Мне самому случай тоже представлялся довольно простым, но я должен был отрабатывать свои деньги.
– Предположим, – сказал я, – что свидетель прибыл на место, когда убийство уже было совершено. И видел, как Джордж склонился над телом, а потом собрал гильзы.
– После того как кто-то другой застрелил его?
– Такое возможно.
– Ну, конечно, Мэтт, кто-то стрелял, надев шапку-невидимку. Видимо, придется привлечь к следствию ЦРУ.
– Хольцмана могли ограбить, – заметил я. – В нашем районе такое случается сплошь и рядом. Он мог быть убит, сопротивляясь грабителю.

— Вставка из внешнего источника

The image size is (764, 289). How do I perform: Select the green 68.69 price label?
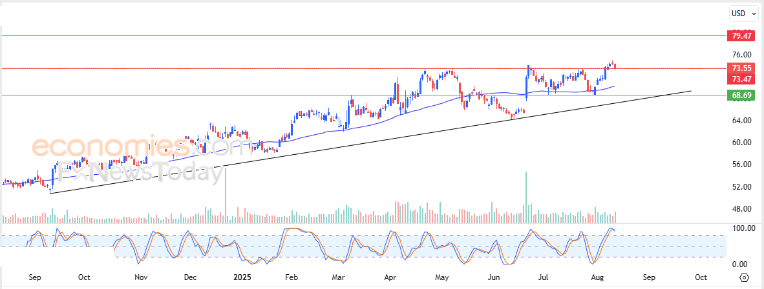(741, 95)
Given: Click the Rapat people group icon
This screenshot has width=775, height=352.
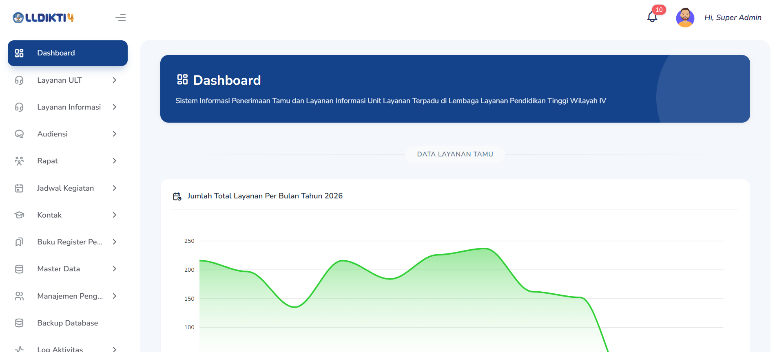Looking at the screenshot, I should point(19,161).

– На это ничто не указывает. У него в кармане остался бумажник с тремя сотнями долларов.
– Грабитель запаниковал после стрельбы и поспешил скрыться.
– Забавный, должно быть, паникер. Сначала хладнокровно и намеренно всаживает контрольную четвертую пулю в шею, а потом вдруг пугается до смерти.
– Кто еще присутствовал на месте? Свидетель заметил кого-нибудь другого?
– Он заметил Джорджа. С нас этого довольно.
– Зачем Хольцман вообще пришел туда? Кто-нибудь побеспокоился выяснить это?
– Он отправился на прогулку. Мы, знаешь ли, ведем речь не об авиации, и нет нужды представлять предполетный план заранее. Он был чем-то взволнован и решил прогуляться.
– И задержался, чтобы позвонить с телефона-автомата? У него дома телефон сломался, или что?
– Скорее всего он и хотел позвонить домой, чтобы сказать жене, когда собирается вернуться.
– Почему же он не дозвонился? Что помешало?
– Линия могла быть занята. И вполне вероятно, что он не успел еще и номер набрать, когда наш Бой Джордж застрелил его. Кто, черт возьми, может это знать, и какая вообще разница? Проклятие! Ты делаешь именно то, чего я опасался. Стараешься развалить совершенно хрестоматийное дело. Найти в нем пустяки, за которые можно зацепиться.
– Если дело настолько ясное, а доказательства твердокаменные, мне это вряд ли удастся, верно?
– Верно, но ты успеешь досадить всем, как заноза в заднице.
«Я стал бельмом на глазу у них всех», – сказал Том Садецки. А мне уготована роль занозы в заднице.
– Что тебе известно о Хольцмане, Джо? – спросил я.
– Мне не нужно знать о нем слишком много. Он – жертва преступления.
– Но разве не с этого следует начинать расследование убийства по всем инструкциям? С изучения жертвы?